L'homme était assis, seul. Il lisait. Dehors, le vent faisait rage. Enveloppé par la nuit, le petit chalet de bois grinçait sous sa puissance. Seule une petite lampe éclairait une partie de la pièce, laissant le reste dans la pénombre. L'homme tournait les pages lentement. Il était calme. Il n'entendait même plus les tumultes du dehors. Seulement le léger frottement des pages qu'il tournait parvenait à ses oreilles. Cette scène aurait encore pu durer longtemps, faisant oublier le temps qui passe, les jours et les années.
Mais soudain il sursauta. On venait d'ouvrir la porte. Le vent entra violemment dans la pièce bousculant les pages du livre. Trois ou quatre hommes étaient sur le pas de sa cabane. Il ferma l'ouvrage et écouta.
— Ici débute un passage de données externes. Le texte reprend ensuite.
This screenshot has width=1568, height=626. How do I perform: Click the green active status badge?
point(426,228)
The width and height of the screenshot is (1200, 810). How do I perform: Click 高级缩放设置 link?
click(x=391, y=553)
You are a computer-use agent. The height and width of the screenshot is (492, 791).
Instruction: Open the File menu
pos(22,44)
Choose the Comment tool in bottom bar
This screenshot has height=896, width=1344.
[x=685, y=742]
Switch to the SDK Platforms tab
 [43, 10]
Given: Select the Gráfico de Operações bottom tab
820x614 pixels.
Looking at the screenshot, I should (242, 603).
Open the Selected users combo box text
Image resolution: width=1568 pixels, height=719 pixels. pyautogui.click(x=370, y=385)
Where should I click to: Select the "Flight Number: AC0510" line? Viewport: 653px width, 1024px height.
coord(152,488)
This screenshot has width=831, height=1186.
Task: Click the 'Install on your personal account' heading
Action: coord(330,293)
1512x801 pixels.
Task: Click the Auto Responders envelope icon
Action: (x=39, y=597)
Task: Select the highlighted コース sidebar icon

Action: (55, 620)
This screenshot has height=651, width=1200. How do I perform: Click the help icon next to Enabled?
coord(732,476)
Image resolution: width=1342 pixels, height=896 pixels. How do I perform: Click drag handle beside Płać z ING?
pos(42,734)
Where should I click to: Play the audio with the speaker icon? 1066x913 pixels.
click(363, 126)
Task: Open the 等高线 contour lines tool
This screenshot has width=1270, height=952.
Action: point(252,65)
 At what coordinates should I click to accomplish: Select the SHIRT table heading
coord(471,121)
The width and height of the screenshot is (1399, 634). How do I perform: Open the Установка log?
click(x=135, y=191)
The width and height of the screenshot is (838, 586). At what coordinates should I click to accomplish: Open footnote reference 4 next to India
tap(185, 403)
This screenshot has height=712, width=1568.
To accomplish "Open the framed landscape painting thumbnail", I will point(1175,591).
Il s'attendait à ce qu'on lui adresse la parole. Mais au lieu de cela, les hommes semblaient parler entre eux. A cause du vent il n'arrivait pas à entendre ce qu'ils disaient. C'est alors qu'un des hommes fut poussé dans la pièce. Les autres crièrent encore quelques mots dans une langue étrangère puis claquèrent la porte. L'homme s'avança vers le nouveau venu mais la pénombre l'empêchait de bien le distinguer. Il appuya  sur l'interrupteur pour y voir un peu plus clair et resta alors pétrifié ! L'homme en face de lui eut la même réaction. Ils étaient là, à quelques mètres l'un de l'autre, stupéfaits, à se demander si ce qu'ils vivaient était bien vrai. Puis comme pour s'en assurer, l'homme de la cabane adressa la parole au visiteur :
— Gérard ?
Celui-ci réagit.
— Michel !
Il restèrent immobiles au milieu de la pièce quelques secondes puis se jetèrent dans le bras l'un de l'autre. Et ils se mirent à pleurer comme deux frères qui se retrouvent après tant d'années et qui acceptent que pour une fois les larmes ne soient pas un signe de faiblesse. Ces larmes qui veulent tout dire, qui racontent à la fois la tristesse et la joie, qui donnent un sens aux choses auxquelles on ne peut mettre de mots.  Car que peut-on se dire après tant d'années ? Par quoi commencer ?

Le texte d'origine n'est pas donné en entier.